Gleyber Torres’ 2022 season is an interesting one to grade. If you just look at the back of his baseball card at the end of the season, you’re perhaps a little underwhelmed. Especially in the context of his first two seasons in the Bronx, when it looked like his potential was unlimited. But, on the other hand, if you’re grading Torres on the curve that is his atrocious previous two seasons, then maybe you look at 2022 more appreciatively. In the end, it feels like his final grade makes sense.
2022 Statistics: 140 games, 572 PA, .257/.310/.451, 115 wRC+, 2.7 fWAR
2023 Contract Status: Two years of team control remaining, projected to earn $9.8 million in 2023
Let’s lead off with the bad. The dog days of August really really kicked Gleyber around. After a first half wherein he put together a 129 wRC+ while rediscovering his power, to the tune of 14 home runs (two more than he hit in 169 combined games in 2020 and 2021), everything came crashing down in August.
Over those awful 31 days, Torres managed a paltry .180 batting average. His walk rate cratered, down to 2.9 percent for the month. Meanwhile, his strikeout rate soared to 32 percent — 11 points higher than in any month to that point. From May through July, his monthly wRC+ was 126, 131, and 134, respectively. In August... 28. It’s hard to overstate how bad Torres was offensively in August, and that month exerts considerable drag on his overall numbers and his grade.
Despite a full month at the plate that was worse by wRC+ than CC Sabathia’s career mark (the southpaw retired with a 35 wRC+), when the season came to an end, Torres’ final line looked fine, particularly in comparison to 2020 and 2021. Among qualified batters, his 115 wRC+ tied him for fourth on the Yankees alongside Giancarlo Stanton. His 2.7 fWAR was good for sole possession of fourth on the club as well.
If you’re looking for an explanation behind Torres’ offensive improvement in 2022, I offer you two. First, he got back to hitting the ball hard. After sitting in the 15th percentile in average exit velocity in 2021, that metric skyrocketed to the 76th percentile in 2022. Meanwhile, his barrel rate, maximum exit velocity, and hard-hit rate all ended up in the same vicinity, in the 75th, 75th, and 77th percentiles, respectively. Torres’ hard-hit rate jumped 51 percentiles from 2021. Hit the ball hard. Seems to be a recipe for success.
A second explanation? Torres feasted on fastballs, after being almost helpless against velocity in 2021. His batting average against the pitch jumped from .230 to .292. Incredibly, his slugging percentage against the heater shot up one hundred eighty-six points to .538. And his weighted on-base average went from .299 to .378. If hit the ball hard is a recipe for success, hit the fastball hard seems a mantra to live by.
On the other side of the ball, Torres also showed improvement from the previous two years. Oceans of ink have been spilled talking about Gleyber’s ill-fated move to shortstop beginning in 2020. After two seasons of futility, the Yankees shifted Torres back to second base.

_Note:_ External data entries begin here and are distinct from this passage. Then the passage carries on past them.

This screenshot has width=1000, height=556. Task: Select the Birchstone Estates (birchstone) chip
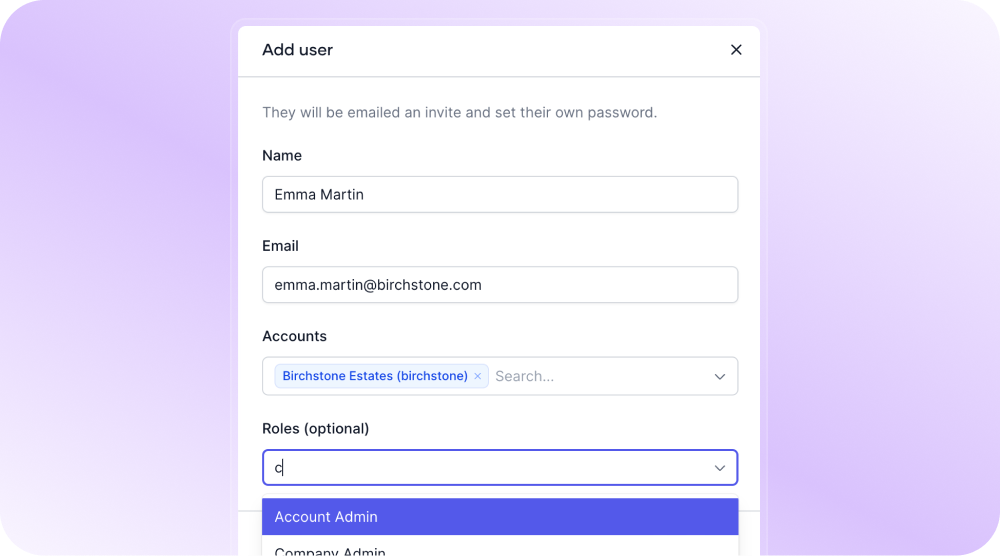pyautogui.click(x=375, y=376)
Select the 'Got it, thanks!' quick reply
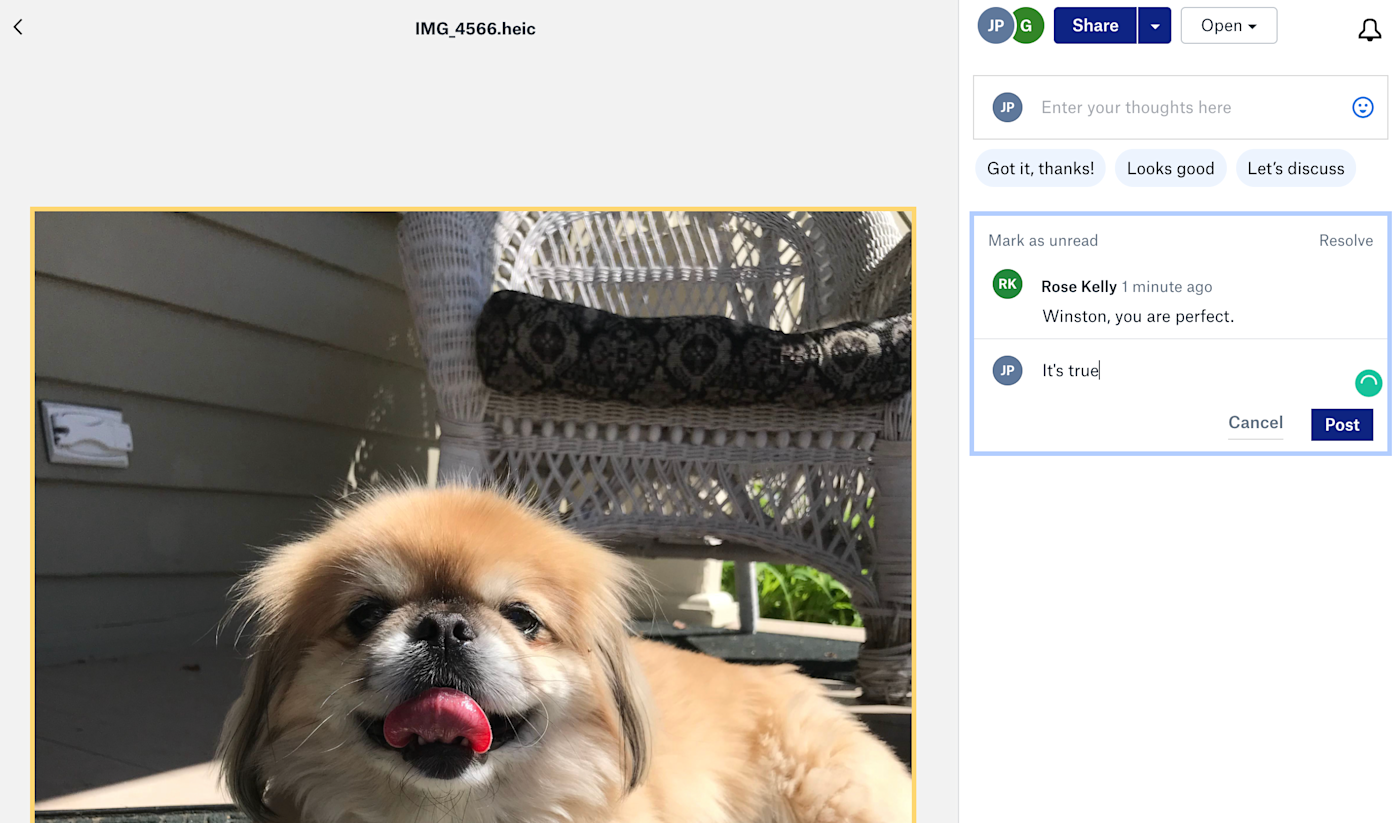Screen dimensions: 1400x823 tap(1040, 168)
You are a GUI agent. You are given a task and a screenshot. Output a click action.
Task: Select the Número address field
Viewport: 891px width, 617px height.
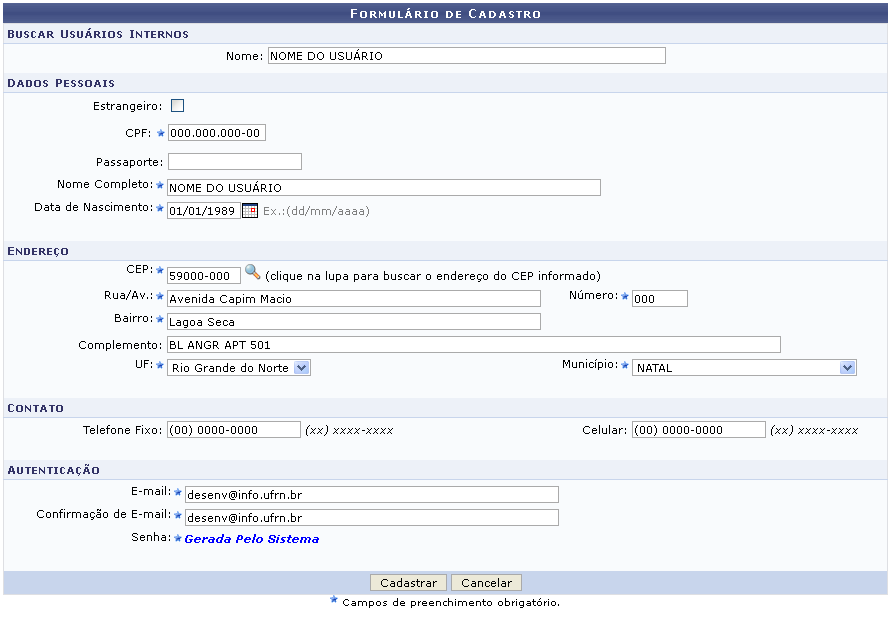(659, 298)
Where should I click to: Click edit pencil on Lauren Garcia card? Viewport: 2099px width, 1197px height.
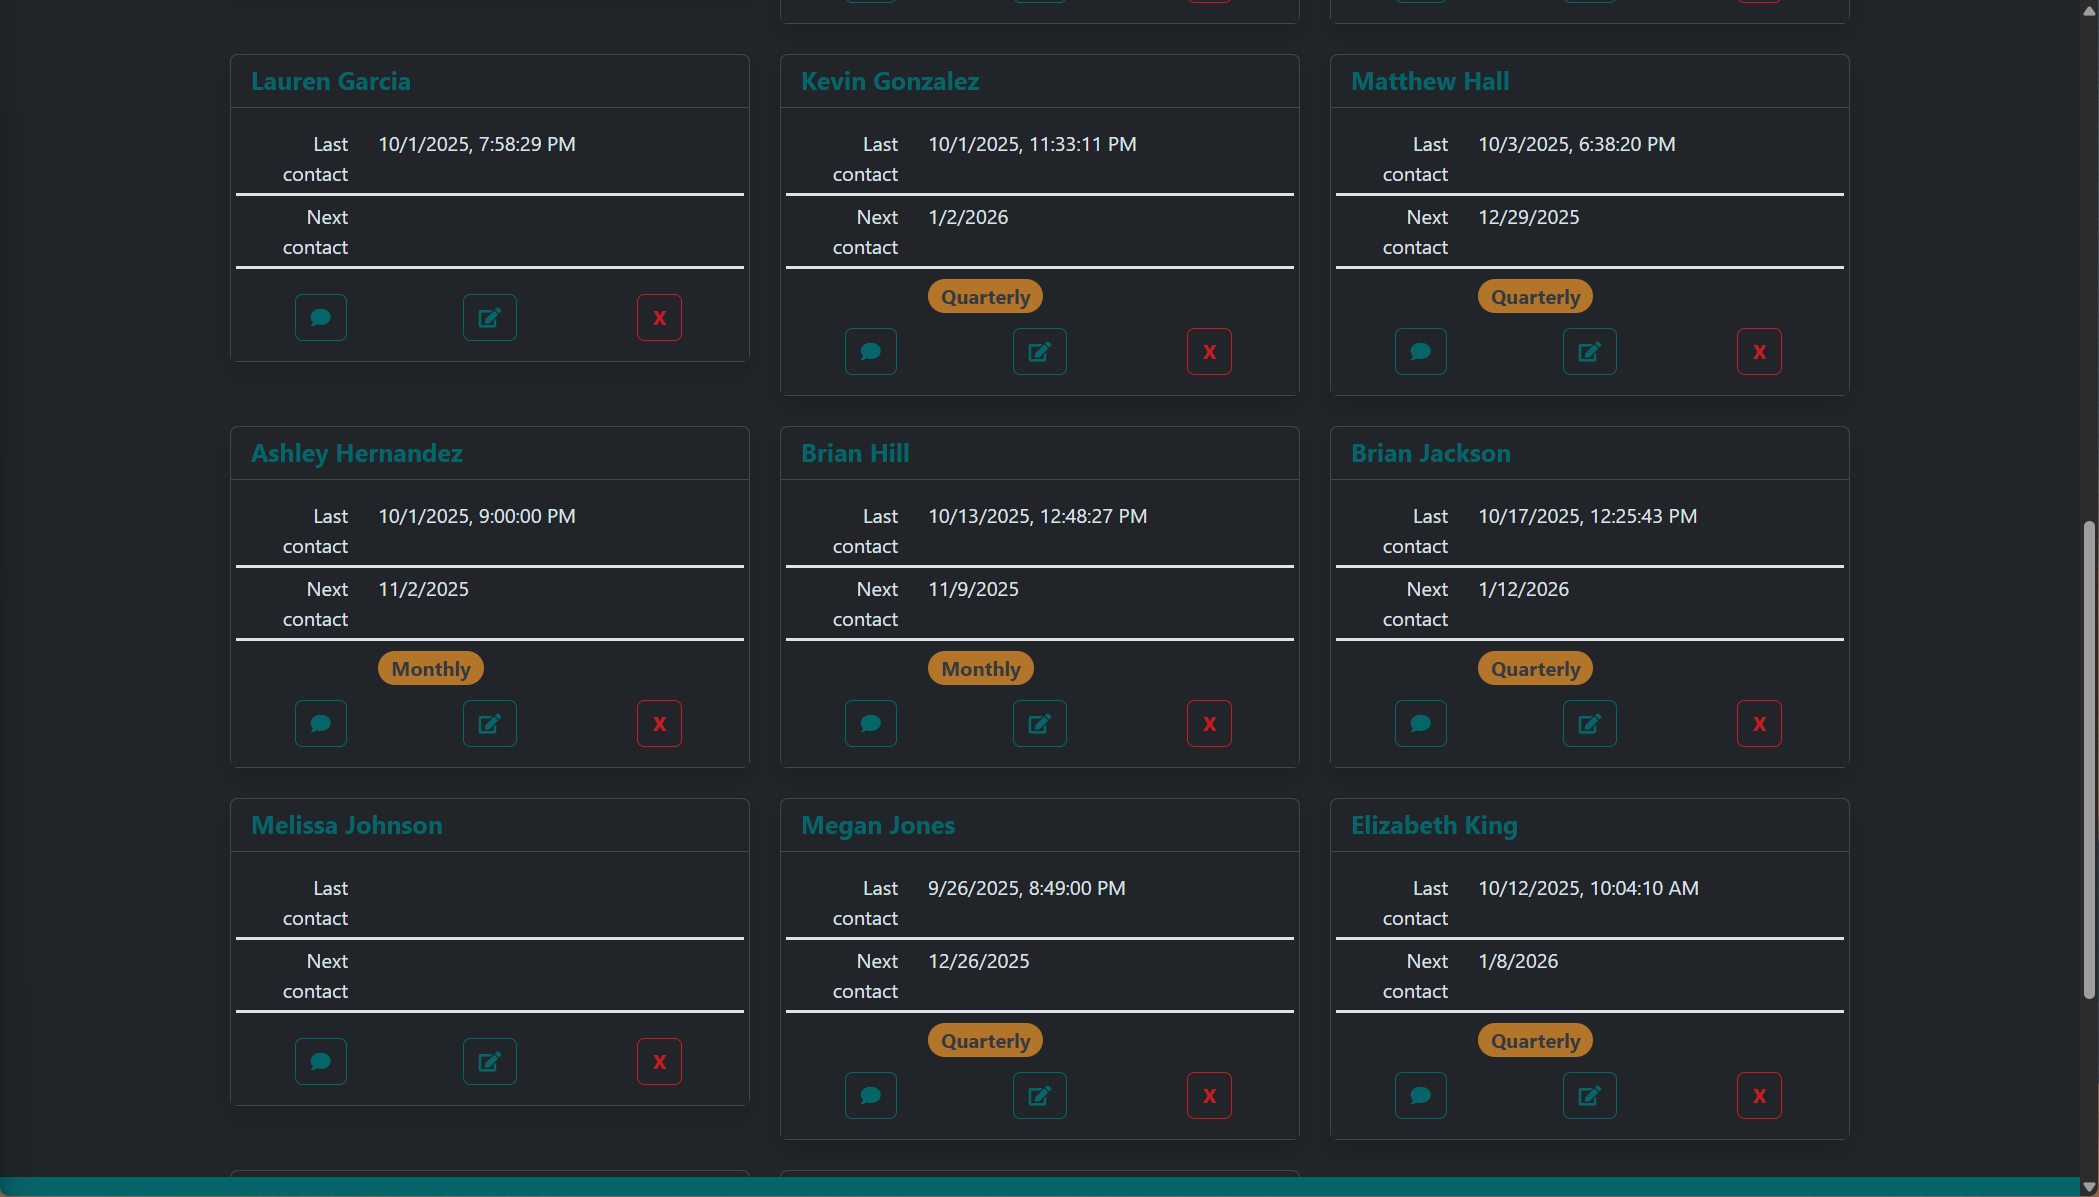489,318
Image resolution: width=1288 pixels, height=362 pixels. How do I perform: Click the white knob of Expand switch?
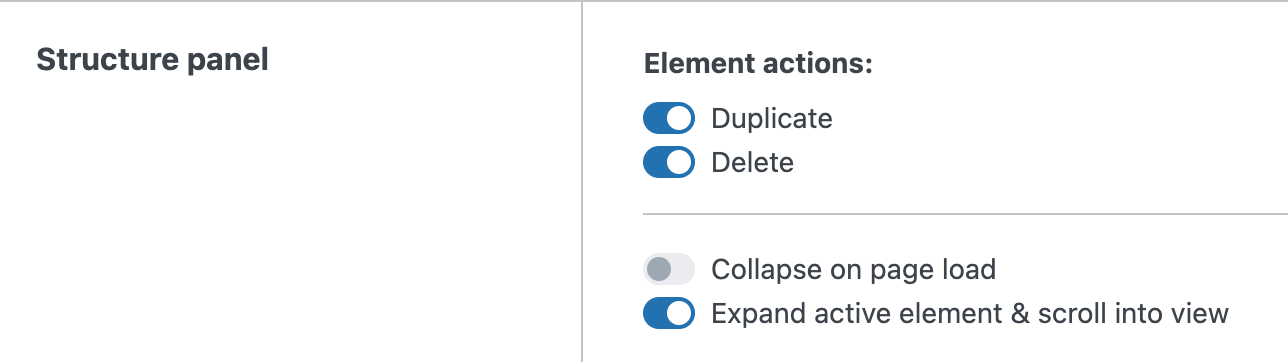pos(679,314)
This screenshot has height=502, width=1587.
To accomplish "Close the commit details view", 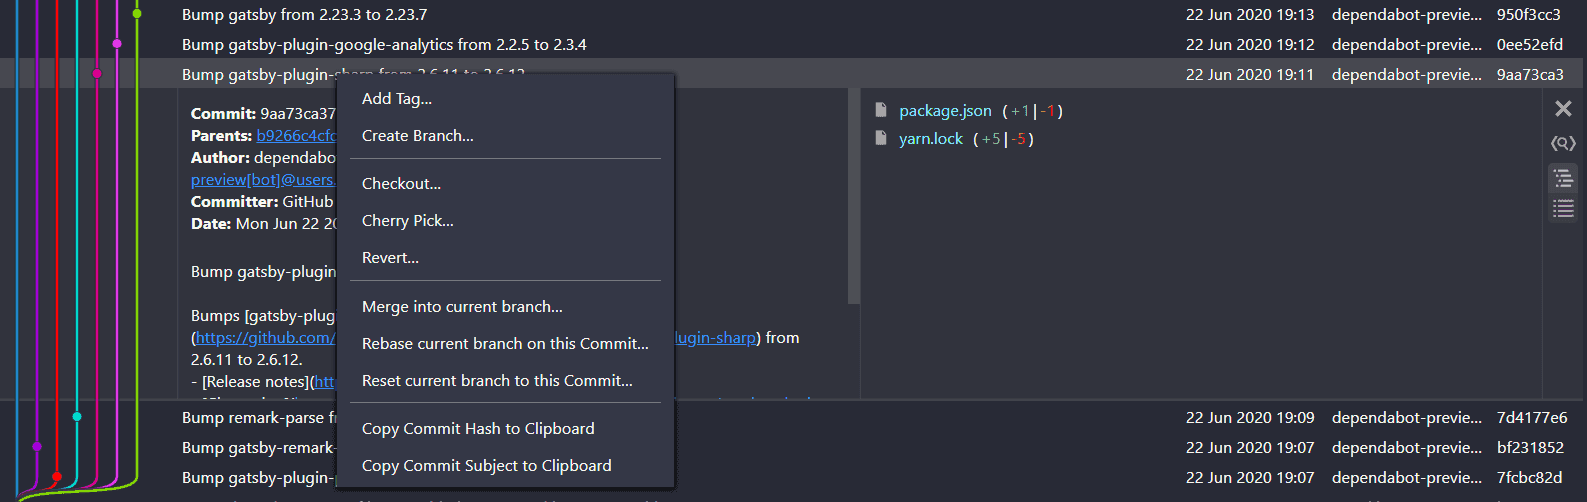I will (1563, 109).
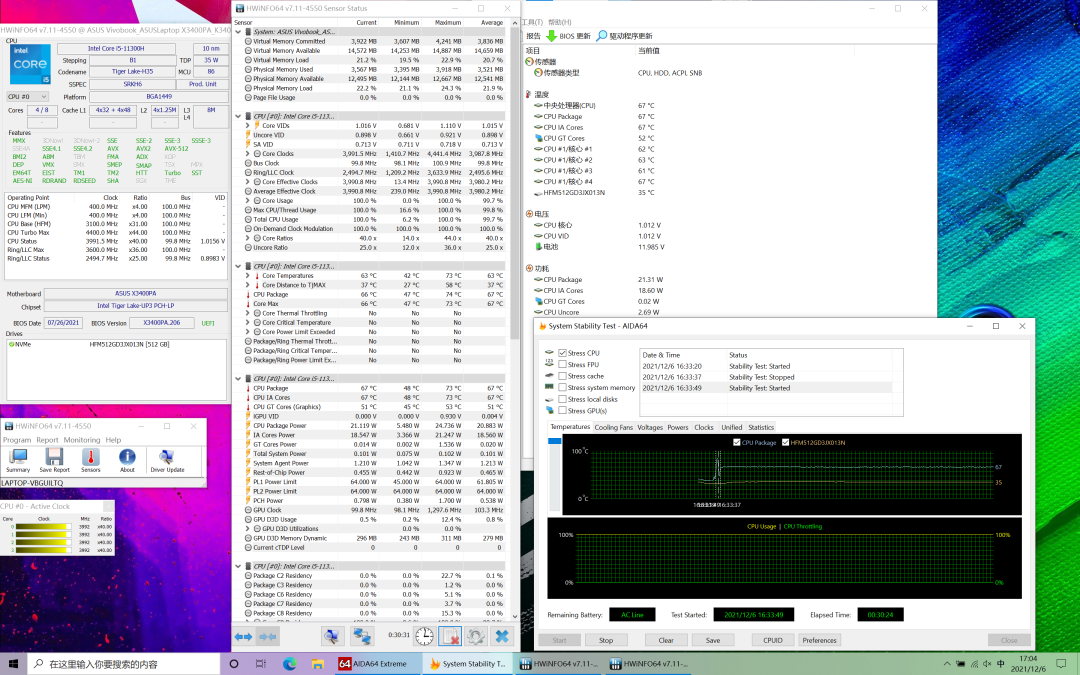Click the Microsoft Edge taskbar icon

(x=290, y=664)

If you want to judge Torres based on Outs Above Average, he showed significant improvement in the field. After never finishing above the 19th percentile in that metric previously, including ignominious finishes in the 2nd percentile (2021) and 1st percentile (2019), Torres concluded the 2022 season in the 36th percentile.
At Baseball Reference, by dWAR, the news is even better. After three seasons with negative numbers at that metric (-0.6, -0.7, and -0.5), Torres finished 2022 with 1.4 dWAR. His improvement in the field provided one of the few highlights for the Yankees in the ALCS. In the seventh inning of Game 2, he started a spectacular double play against the Astros with a dazzling scoop, robbing José Altuve. You love to see it.
It is hard to predict what 2023 holds for Gleyber. His name has already been mentioned this offseason in trade rumors, with the Seattle Mariners said to be interested in acquiring him. Moreover, the Yankees’ two best prospects are middle infielders, with Oswald Peraza arriving in the Bronx last fall, and Anthony Volpe at Triple-A, banging on the door to the Yankees’ clubhouse. If the Yankees decide to move him to improve the roster elsewhere, or to make room for the next generation of prospects, we may have seen the last of Torres in pinstripes.
If Torres is still with the club in 2023, there is reason to be a lot more optimistic about him than there was the previous two off-seasons. Notwithstanding one putrid month at the plate, he showed that his bat is back. Moreover, he improved notably with the glove. He may never hit 38 home runs in a season again the way he did as a sophomore, but he’s still a young, talented, valuable middle infielder.